▶ _Problem description_: Rewrite the listing below so that every "Where should I click to" becomes "Where do I click to", and leave everything else unchanged.

▶ _Data lines_:
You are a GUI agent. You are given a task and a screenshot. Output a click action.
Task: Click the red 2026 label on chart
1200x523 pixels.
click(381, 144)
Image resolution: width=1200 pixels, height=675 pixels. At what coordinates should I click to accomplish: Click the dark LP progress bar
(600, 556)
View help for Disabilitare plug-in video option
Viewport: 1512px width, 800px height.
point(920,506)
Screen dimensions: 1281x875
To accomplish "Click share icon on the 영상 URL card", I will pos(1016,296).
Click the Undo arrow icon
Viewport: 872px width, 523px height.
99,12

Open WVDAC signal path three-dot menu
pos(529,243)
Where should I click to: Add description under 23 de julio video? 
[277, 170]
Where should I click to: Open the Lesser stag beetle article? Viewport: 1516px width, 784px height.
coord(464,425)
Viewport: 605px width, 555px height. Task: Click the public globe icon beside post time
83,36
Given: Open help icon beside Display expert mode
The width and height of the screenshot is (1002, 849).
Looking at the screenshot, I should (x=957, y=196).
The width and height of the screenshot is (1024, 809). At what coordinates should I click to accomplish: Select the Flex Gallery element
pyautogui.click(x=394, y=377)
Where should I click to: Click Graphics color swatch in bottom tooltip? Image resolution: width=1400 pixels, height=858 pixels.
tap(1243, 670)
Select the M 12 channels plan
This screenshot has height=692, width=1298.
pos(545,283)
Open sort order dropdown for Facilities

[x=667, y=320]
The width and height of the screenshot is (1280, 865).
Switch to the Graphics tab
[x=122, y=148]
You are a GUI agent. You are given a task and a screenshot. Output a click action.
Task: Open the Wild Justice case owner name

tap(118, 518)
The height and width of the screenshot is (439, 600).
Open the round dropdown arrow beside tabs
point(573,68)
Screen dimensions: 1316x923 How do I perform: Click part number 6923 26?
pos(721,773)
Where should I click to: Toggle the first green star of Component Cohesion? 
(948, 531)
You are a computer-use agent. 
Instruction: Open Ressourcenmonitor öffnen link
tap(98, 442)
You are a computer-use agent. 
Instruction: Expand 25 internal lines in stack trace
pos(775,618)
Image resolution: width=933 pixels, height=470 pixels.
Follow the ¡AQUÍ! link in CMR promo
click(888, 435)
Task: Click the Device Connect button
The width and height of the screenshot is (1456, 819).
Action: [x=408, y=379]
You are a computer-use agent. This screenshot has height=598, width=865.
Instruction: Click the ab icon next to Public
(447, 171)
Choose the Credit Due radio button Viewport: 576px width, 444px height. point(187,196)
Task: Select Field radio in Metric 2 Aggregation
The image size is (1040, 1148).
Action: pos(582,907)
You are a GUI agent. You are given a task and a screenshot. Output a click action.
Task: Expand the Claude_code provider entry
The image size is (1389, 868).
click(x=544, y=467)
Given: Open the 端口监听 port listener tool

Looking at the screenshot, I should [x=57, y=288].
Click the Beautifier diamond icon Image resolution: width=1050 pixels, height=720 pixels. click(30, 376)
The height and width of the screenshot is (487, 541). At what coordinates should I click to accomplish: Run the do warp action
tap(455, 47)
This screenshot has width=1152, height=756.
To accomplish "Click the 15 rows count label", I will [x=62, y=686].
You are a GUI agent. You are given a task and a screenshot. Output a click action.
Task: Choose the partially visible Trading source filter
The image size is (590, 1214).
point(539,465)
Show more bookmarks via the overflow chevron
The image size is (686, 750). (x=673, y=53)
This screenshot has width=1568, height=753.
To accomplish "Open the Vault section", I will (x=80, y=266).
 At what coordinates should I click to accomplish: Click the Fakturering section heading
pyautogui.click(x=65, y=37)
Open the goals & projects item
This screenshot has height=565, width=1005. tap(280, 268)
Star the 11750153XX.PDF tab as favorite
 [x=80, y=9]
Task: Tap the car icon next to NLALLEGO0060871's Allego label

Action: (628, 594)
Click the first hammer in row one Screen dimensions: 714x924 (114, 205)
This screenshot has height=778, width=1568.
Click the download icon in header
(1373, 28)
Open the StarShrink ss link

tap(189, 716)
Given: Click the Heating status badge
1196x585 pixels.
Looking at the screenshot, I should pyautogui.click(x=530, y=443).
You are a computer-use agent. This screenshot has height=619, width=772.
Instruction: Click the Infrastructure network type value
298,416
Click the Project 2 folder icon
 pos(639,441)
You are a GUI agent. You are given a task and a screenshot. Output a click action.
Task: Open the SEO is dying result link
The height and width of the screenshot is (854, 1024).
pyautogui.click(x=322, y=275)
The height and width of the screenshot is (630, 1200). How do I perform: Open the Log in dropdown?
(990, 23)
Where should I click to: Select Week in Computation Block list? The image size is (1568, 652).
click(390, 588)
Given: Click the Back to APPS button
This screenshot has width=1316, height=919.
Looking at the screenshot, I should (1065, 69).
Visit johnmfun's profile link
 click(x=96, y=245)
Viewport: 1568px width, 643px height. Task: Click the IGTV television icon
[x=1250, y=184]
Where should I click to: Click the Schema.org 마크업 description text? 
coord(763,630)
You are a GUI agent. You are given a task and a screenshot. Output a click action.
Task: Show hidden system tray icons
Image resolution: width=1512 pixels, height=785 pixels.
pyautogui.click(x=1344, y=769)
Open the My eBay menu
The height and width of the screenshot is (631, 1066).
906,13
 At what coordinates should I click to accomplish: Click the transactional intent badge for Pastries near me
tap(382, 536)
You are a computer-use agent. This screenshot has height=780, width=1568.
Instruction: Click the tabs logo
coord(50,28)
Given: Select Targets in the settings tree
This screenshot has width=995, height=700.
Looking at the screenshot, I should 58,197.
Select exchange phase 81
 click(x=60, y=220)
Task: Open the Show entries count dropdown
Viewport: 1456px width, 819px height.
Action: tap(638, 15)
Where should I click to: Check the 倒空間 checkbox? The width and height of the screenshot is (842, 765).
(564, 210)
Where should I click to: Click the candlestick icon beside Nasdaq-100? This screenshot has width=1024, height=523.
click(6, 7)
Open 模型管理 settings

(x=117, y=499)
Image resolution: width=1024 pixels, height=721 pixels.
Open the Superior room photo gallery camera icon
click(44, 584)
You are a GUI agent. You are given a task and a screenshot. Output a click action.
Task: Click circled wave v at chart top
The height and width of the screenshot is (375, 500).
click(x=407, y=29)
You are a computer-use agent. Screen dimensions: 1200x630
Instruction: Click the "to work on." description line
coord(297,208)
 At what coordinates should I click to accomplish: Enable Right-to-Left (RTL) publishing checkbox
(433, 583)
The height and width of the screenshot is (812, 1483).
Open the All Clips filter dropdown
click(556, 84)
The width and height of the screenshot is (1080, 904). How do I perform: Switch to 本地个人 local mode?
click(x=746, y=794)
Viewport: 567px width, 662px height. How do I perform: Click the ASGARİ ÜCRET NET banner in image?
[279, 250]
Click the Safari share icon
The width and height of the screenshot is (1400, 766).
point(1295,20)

▶ _Output of the exercise_:
You are a GUI agent. You are given a task and a screenshot. Output a click action.
Task: Click the red 2026 label on chart
1200x523 pixels.
click(381, 144)
Image resolution: width=1200 pixels, height=675 pixels. At what coordinates should I click to accomplish: Click the dark LP progress bar
(600, 556)
View help for Disabilitare plug-in video option
Viewport: 1512px width, 800px height.
point(920,506)
Screen dimensions: 1281x875
To accomplish "Click share icon on the 영상 URL card", I will pos(1016,296).
Click the Undo arrow icon
Viewport: 872px width, 523px height.
99,12

Open WVDAC signal path three-dot menu
pos(529,243)
Where do I click to: Add description under 23 de julio video? 
[277, 170]
Where do I click to: Open the Lesser stag beetle article? Viewport: 1516px width, 784px height.
coord(464,425)
Viewport: 605px width, 555px height. Task: Click the public globe icon beside post time
83,36
Given: Open help icon beside Display expert mode
The width and height of the screenshot is (1002, 849).
Looking at the screenshot, I should (x=957, y=196).
The width and height of the screenshot is (1024, 809). At what coordinates should I click to accomplish: Select the Flex Gallery element
pyautogui.click(x=394, y=377)
Where do I click to: Click Graphics color swatch in bottom tooltip? Image resolution: width=1400 pixels, height=858 pixels.
tap(1243, 670)
Select the M 12 channels plan
This screenshot has height=692, width=1298.
pos(545,283)
Open sort order dropdown for Facilities

[x=667, y=320]
The width and height of the screenshot is (1280, 865).
Switch to the Graphics tab
[x=122, y=148]
You are a GUI agent. You are given a task and a screenshot. Output a click action.
Task: Open the Wild Justice case owner name

tap(118, 518)
The height and width of the screenshot is (439, 600).
Open the round dropdown arrow beside tabs
point(573,68)
Screen dimensions: 1316x923 How do I perform: Click part number 6923 26?
pos(721,773)
Where do I click to: Toggle the first green star of Component Cohesion? 
(948, 531)
You are a computer-use agent. 
Instruction: Open Ressourcenmonitor öffnen link
tap(98, 442)
You are a computer-use agent. 
Instruction: Expand 25 internal lines in stack trace
pos(775,618)
Image resolution: width=933 pixels, height=470 pixels.
Follow the ¡AQUÍ! link in CMR promo
click(888, 435)
Task: Click the Device Connect button
The width and height of the screenshot is (1456, 819).
Action: [x=408, y=379]
You are a computer-use agent. This screenshot has height=598, width=865.
Instruction: Click the ab icon next to Public
(447, 171)
Choose the Credit Due radio button Viewport: 576px width, 444px height. point(187,196)
Task: Select Field radio in Metric 2 Aggregation
The image size is (1040, 1148).
Action: pos(582,907)
You are a GUI agent. You are given a task and a screenshot. Output a click action.
Task: Expand the Claude_code provider entry
The image size is (1389, 868).
click(x=544, y=467)
Given: Open the 端口监听 port listener tool

Looking at the screenshot, I should [x=57, y=288].
Click the Beautifier diamond icon Image resolution: width=1050 pixels, height=720 pixels. click(30, 376)
The height and width of the screenshot is (487, 541). At what coordinates should I click to accomplish: Run the do warp action
tap(455, 47)
This screenshot has width=1152, height=756.
To accomplish "Click the 15 rows count label", I will [x=62, y=686].
You are a GUI agent. You are given a task and a screenshot. Output a click action.
Task: Choose the partially visible Trading source filter
The image size is (590, 1214).
point(539,465)
Show more bookmarks via the overflow chevron
The image size is (686, 750). (x=673, y=53)
This screenshot has width=1568, height=753.
To accomplish "Open the Vault section", I will (x=80, y=266).
 At what coordinates should I click to accomplish: Click the Fakturering section heading
pyautogui.click(x=65, y=37)
Open the goals & projects item
This screenshot has height=565, width=1005. tap(280, 268)
Star the 11750153XX.PDF tab as favorite
 [x=80, y=9]
Task: Tap the car icon next to NLALLEGO0060871's Allego label

Action: (628, 594)
Click the first hammer in row one Screen dimensions: 714x924 (114, 205)
This screenshot has height=778, width=1568.
Click the download icon in header
(1373, 28)
Open the StarShrink ss link

tap(189, 716)
Given: Click the Heating status badge
1196x585 pixels.
Looking at the screenshot, I should pyautogui.click(x=530, y=443).
You are a computer-use agent. This screenshot has height=619, width=772.
Instruction: Click the Infrastructure network type value
298,416
Click the Project 2 folder icon
 pos(639,441)
You are a GUI agent. You are given a task and a screenshot. Output a click action.
Task: Open the SEO is dying result link
The height and width of the screenshot is (854, 1024).
pyautogui.click(x=322, y=275)
The height and width of the screenshot is (630, 1200). How do I perform: Open the Log in dropdown?
(990, 23)
Where do I click to: Select Week in Computation Block list? The image size is (1568, 652).
click(390, 588)
Given: Click the Back to APPS button
This screenshot has width=1316, height=919.
Looking at the screenshot, I should (1065, 69).
Visit johnmfun's profile link
 click(x=96, y=245)
Viewport: 1568px width, 643px height. Task: Click the IGTV television icon
[x=1250, y=184]
Where do I click to: Click the Schema.org 마크업 description text? 
coord(763,630)
You are a GUI agent. You are given a task and a screenshot. Output a click action.
Task: Show hidden system tray icons
Image resolution: width=1512 pixels, height=785 pixels.
pyautogui.click(x=1344, y=769)
Open the My eBay menu
The height and width of the screenshot is (631, 1066).
906,13
 At what coordinates should I click to accomplish: Click the transactional intent badge for Pastries near me
tap(382, 536)
You are a computer-use agent. This screenshot has height=780, width=1568.
Instruction: Click the tabs logo
coord(50,28)
Given: Select Targets in the settings tree
This screenshot has width=995, height=700.
Looking at the screenshot, I should 58,197.
Select exchange phase 81
 click(x=60, y=220)
Task: Open the Show entries count dropdown
Viewport: 1456px width, 819px height.
Action: tap(638, 15)
Where do I click to: Check the 倒空間 checkbox? The width and height of the screenshot is (842, 765).
(564, 210)
Where do I click to: Click the candlestick icon beside Nasdaq-100? This screenshot has width=1024, height=523.
click(6, 7)
Open 模型管理 settings

(x=117, y=499)
Image resolution: width=1024 pixels, height=721 pixels.
Open the Superior room photo gallery camera icon
click(44, 584)
You are a GUI agent. You are given a task and a screenshot. Output a click action.
Task: Click circled wave v at chart top
The height and width of the screenshot is (375, 500).
click(x=407, y=29)
You are a computer-use agent. Screen dimensions: 1200x630
Instruction: Click the "to work on." description line
coord(297,208)
 At what coordinates should I click to accomplish: Enable Right-to-Left (RTL) publishing checkbox
(433, 583)
The height and width of the screenshot is (812, 1483).
Open the All Clips filter dropdown
click(556, 84)
The width and height of the screenshot is (1080, 904). How do I perform: Switch to 本地个人 local mode?
click(x=746, y=794)
Viewport: 567px width, 662px height. How do I perform: Click the ASGARİ ÜCRET NET banner in image?
[279, 250]
Click the Safari share icon
The width and height of the screenshot is (1400, 766).
point(1295,20)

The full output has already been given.